[What you should do] Rewrite the records below with every "GUI agent" renamed to "UI assistant", keeping everything else the same.
··· Material
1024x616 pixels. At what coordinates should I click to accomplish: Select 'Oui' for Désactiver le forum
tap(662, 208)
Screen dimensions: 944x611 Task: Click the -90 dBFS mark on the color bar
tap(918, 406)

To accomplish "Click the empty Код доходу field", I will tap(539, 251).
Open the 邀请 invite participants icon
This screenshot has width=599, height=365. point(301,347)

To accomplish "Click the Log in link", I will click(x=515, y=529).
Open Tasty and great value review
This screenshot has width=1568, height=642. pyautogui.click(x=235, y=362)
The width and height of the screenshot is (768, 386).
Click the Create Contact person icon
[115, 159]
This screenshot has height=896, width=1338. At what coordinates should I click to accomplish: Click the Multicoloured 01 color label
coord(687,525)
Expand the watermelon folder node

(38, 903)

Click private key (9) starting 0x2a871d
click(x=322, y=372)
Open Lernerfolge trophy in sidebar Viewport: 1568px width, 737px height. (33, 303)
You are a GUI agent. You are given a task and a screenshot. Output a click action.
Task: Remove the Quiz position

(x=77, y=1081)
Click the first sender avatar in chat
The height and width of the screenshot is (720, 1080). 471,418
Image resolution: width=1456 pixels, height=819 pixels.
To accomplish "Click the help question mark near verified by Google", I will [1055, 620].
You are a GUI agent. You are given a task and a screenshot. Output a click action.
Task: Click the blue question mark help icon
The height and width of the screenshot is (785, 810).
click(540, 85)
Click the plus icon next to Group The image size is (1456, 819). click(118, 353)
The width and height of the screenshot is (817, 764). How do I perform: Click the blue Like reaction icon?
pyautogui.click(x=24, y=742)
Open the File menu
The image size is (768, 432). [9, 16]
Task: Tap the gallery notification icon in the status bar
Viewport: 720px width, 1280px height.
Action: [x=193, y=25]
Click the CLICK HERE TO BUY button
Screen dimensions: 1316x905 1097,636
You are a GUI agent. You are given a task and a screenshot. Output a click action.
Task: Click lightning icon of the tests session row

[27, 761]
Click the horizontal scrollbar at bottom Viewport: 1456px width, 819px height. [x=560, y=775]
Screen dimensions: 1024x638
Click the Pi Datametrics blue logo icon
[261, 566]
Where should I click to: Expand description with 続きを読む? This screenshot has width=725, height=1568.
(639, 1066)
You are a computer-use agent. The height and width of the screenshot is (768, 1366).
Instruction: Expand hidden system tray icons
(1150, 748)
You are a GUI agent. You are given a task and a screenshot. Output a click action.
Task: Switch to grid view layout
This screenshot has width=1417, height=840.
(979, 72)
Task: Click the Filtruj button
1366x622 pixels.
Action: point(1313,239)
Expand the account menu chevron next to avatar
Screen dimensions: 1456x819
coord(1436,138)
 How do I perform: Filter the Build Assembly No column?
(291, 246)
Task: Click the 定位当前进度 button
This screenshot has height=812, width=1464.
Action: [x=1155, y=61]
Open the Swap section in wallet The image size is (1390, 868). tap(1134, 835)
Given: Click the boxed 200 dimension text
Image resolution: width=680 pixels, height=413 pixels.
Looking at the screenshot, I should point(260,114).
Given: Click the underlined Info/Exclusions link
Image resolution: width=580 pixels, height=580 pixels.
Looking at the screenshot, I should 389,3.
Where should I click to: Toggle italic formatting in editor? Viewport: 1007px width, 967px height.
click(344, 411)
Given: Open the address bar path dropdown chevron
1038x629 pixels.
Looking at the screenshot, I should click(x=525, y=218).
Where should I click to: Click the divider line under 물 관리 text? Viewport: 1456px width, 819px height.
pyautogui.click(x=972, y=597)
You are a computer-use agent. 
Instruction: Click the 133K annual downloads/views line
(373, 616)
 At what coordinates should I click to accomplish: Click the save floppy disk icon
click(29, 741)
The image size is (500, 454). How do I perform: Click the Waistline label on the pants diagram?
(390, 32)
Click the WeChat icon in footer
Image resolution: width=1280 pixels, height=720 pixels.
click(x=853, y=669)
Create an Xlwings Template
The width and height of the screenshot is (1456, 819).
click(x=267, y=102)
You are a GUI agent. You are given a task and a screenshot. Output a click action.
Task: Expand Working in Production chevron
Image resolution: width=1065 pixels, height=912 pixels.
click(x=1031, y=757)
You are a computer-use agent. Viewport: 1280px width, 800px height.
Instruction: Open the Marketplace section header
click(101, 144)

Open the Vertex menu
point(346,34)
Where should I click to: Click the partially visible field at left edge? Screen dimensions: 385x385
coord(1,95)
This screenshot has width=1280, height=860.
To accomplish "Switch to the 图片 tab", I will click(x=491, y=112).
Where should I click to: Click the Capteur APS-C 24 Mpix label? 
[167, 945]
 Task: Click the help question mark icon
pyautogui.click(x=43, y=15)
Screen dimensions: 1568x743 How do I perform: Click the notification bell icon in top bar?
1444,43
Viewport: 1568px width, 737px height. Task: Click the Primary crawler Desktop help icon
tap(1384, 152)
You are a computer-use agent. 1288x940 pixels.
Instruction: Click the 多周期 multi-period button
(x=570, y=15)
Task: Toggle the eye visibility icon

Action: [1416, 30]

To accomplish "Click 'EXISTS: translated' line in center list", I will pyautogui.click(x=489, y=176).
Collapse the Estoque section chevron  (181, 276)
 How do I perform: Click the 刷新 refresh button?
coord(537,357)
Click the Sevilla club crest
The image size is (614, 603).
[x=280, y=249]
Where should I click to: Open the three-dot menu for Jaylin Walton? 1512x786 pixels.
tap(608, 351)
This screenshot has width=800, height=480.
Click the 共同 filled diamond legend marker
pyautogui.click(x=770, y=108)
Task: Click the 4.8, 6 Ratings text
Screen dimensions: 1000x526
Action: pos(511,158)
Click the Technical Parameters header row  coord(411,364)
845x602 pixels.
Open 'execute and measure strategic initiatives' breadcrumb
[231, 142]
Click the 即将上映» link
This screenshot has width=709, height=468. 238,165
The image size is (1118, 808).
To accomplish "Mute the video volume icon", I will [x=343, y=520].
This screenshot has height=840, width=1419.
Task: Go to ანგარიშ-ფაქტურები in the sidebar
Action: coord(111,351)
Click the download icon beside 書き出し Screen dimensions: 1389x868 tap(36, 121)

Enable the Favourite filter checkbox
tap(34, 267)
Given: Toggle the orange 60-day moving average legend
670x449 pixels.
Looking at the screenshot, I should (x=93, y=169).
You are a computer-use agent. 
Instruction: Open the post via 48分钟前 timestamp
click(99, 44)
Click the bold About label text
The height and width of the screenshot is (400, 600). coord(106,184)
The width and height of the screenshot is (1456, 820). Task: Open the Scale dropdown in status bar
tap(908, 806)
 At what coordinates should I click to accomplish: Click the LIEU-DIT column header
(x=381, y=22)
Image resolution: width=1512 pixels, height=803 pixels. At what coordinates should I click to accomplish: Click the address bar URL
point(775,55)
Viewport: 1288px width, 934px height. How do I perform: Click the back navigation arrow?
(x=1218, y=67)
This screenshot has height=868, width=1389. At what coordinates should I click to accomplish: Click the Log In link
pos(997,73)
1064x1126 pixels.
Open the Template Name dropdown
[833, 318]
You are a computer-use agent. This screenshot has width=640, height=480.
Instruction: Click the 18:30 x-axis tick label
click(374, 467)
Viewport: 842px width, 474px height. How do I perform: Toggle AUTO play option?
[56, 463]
······
[Response to this exercise]
1024x616 pixels. At what coordinates should I click to accomplish: Select 'Oui' for Désactiver le forum
tap(662, 208)
Screen dimensions: 944x611 Task: Click the -90 dBFS mark on the color bar
tap(918, 406)

To accomplish "Click the empty Код доходу field", I will tap(539, 251).
Open the 邀请 invite participants icon
This screenshot has width=599, height=365. point(301,347)

To accomplish "Click the Log in link", I will click(x=515, y=529).
Open Tasty and great value review
This screenshot has width=1568, height=642. pyautogui.click(x=235, y=362)
The width and height of the screenshot is (768, 386).
Click the Create Contact person icon
[115, 159]
This screenshot has height=896, width=1338. At what coordinates should I click to accomplish: Click the Multicoloured 01 color label
coord(687,525)
Expand the watermelon folder node

(38, 903)

Click private key (9) starting 0x2a871d
click(x=322, y=372)
Open Lernerfolge trophy in sidebar Viewport: 1568px width, 737px height. (33, 303)
You are a UI assistant. You are given a task and a screenshot. Output a click action.
Task: Remove the Quiz position

(x=77, y=1081)
Click the first sender avatar in chat
The height and width of the screenshot is (720, 1080). 471,418
Image resolution: width=1456 pixels, height=819 pixels.
To accomplish "Click the help question mark near verified by Google", I will [1055, 620].
You are a UI assistant. You are given a task and a screenshot. Output a click action.
Task: Click the blue question mark help icon
The height and width of the screenshot is (785, 810).
click(540, 85)
Click the plus icon next to Group The image size is (1456, 819). click(118, 353)
The width and height of the screenshot is (817, 764). How do I perform: Click the blue Like reaction icon?
pyautogui.click(x=24, y=742)
Open the File menu
The image size is (768, 432). [9, 16]
Task: Tap the gallery notification icon in the status bar
Viewport: 720px width, 1280px height.
Action: [x=193, y=25]
Click the CLICK HERE TO BUY button
Screen dimensions: 1316x905 1097,636
You are a UI assistant. You are given a task and a screenshot. Output a click action.
Task: Click lightning icon of the tests session row

[27, 761]
Click the horizontal scrollbar at bottom Viewport: 1456px width, 819px height. [x=560, y=775]
Screen dimensions: 1024x638
Click the Pi Datametrics blue logo icon
[261, 566]
Where should I click to: Expand description with 続きを読む? This screenshot has width=725, height=1568.
(639, 1066)
You are a computer-use agent. The height and width of the screenshot is (768, 1366).
Instruction: Expand hidden system tray icons
(1150, 748)
You are a UI assistant. You are given a task and a screenshot. Output a click action.
Task: Switch to grid view layout
This screenshot has width=1417, height=840.
(979, 72)
Task: Click the Filtruj button
1366x622 pixels.
Action: point(1313,239)
Expand the account menu chevron next to avatar
Screen dimensions: 1456x819
coord(1436,138)
 How do I perform: Filter the Build Assembly No column?
(291, 246)
Task: Click the 定位当前进度 button
This screenshot has height=812, width=1464.
Action: [x=1155, y=61]
Open the Swap section in wallet The image size is (1390, 868). tap(1134, 835)
Given: Click the boxed 200 dimension text
Image resolution: width=680 pixels, height=413 pixels.
Looking at the screenshot, I should point(260,114).
Given: Click the underlined Info/Exclusions link
Image resolution: width=580 pixels, height=580 pixels.
Looking at the screenshot, I should 389,3.
Where should I click to: Toggle italic formatting in editor? Viewport: 1007px width, 967px height.
click(344, 411)
Given: Open the address bar path dropdown chevron
1038x629 pixels.
Looking at the screenshot, I should click(x=525, y=218).
Where should I click to: Click the divider line under 물 관리 text? Viewport: 1456px width, 819px height.
pyautogui.click(x=972, y=597)
You are a computer-use agent. 
Instruction: Click the 133K annual downloads/views line
(373, 616)
 At what coordinates should I click to accomplish: Click the save floppy disk icon
click(29, 741)
The image size is (500, 454). How do I perform: Click the Waistline label on the pants diagram?
(390, 32)
Click the WeChat icon in footer
Image resolution: width=1280 pixels, height=720 pixels.
click(x=853, y=669)
Create an Xlwings Template
The width and height of the screenshot is (1456, 819).
click(x=267, y=102)
You are a UI assistant. You are given a task and a screenshot. Output a click action.
Task: Expand Working in Production chevron
Image resolution: width=1065 pixels, height=912 pixels.
click(x=1031, y=757)
You are a computer-use agent. Viewport: 1280px width, 800px height.
Instruction: Open the Marketplace section header
click(101, 144)

Open the Vertex menu
point(346,34)
Where should I click to: Click the partially visible field at left edge? Screen dimensions: 385x385
coord(1,95)
This screenshot has width=1280, height=860.
To accomplish "Switch to the 图片 tab", I will click(x=491, y=112).
Where should I click to: Click the Capteur APS-C 24 Mpix label? 
[167, 945]
 Task: Click the help question mark icon
pyautogui.click(x=43, y=15)
Screen dimensions: 1568x743 How do I perform: Click the notification bell icon in top bar?
1444,43
Viewport: 1568px width, 737px height. Task: Click the Primary crawler Desktop help icon
tap(1384, 152)
You are a computer-use agent. 1288x940 pixels.
Instruction: Click the 多周期 multi-period button
(x=570, y=15)
Task: Toggle the eye visibility icon

Action: [1416, 30]

To accomplish "Click 'EXISTS: translated' line in center list", I will pyautogui.click(x=489, y=176).
Collapse the Estoque section chevron  (181, 276)
 How do I perform: Click the 刷新 refresh button?
coord(537,357)
Click the Sevilla club crest
The image size is (614, 603).
[x=280, y=249]
Where should I click to: Open the three-dot menu for Jaylin Walton? 1512x786 pixels.
tap(608, 351)
This screenshot has width=800, height=480.
Click the 共同 filled diamond legend marker
pyautogui.click(x=770, y=108)
Task: Click the 4.8, 6 Ratings text
Screen dimensions: 1000x526
Action: pos(511,158)
Click the Technical Parameters header row  coord(411,364)
845x602 pixels.
Open 'execute and measure strategic initiatives' breadcrumb
[231, 142]
Click the 即将上映» link
This screenshot has width=709, height=468. 238,165
The image size is (1118, 808).
To accomplish "Mute the video volume icon", I will [x=343, y=520].
This screenshot has height=840, width=1419.
Task: Go to ანგარიშ-ფაქტურები in the sidebar
Action: coord(111,351)
Click the download icon beside 書き出し Screen dimensions: 1389x868 tap(36, 121)

Enable the Favourite filter checkbox
tap(34, 267)
Given: Toggle the orange 60-day moving average legend
670x449 pixels.
Looking at the screenshot, I should (x=93, y=169).
You are a computer-use agent. 
Instruction: Open the post via 48分钟前 timestamp
click(99, 44)
Click the bold About label text
The height and width of the screenshot is (400, 600). coord(106,184)
The width and height of the screenshot is (1456, 820). Task: Open the Scale dropdown in status bar
tap(908, 806)
 At what coordinates should I click to accomplish: Click the LIEU-DIT column header
(x=381, y=22)
Image resolution: width=1512 pixels, height=803 pixels. At what coordinates should I click to accomplish: Click the address bar URL
point(775,55)
Viewport: 1288px width, 934px height. How do I perform: Click the back navigation arrow?
(x=1218, y=67)
This screenshot has height=868, width=1389. At what coordinates should I click to accomplish: Click the Log In link
pos(997,73)
1064x1126 pixels.
Open the Template Name dropdown
[833, 318]
You are a computer-use agent. This screenshot has width=640, height=480.
Instruction: Click the 18:30 x-axis tick label
click(374, 467)
Viewport: 842px width, 474px height. How do I perform: Toggle AUTO play option?
[56, 463]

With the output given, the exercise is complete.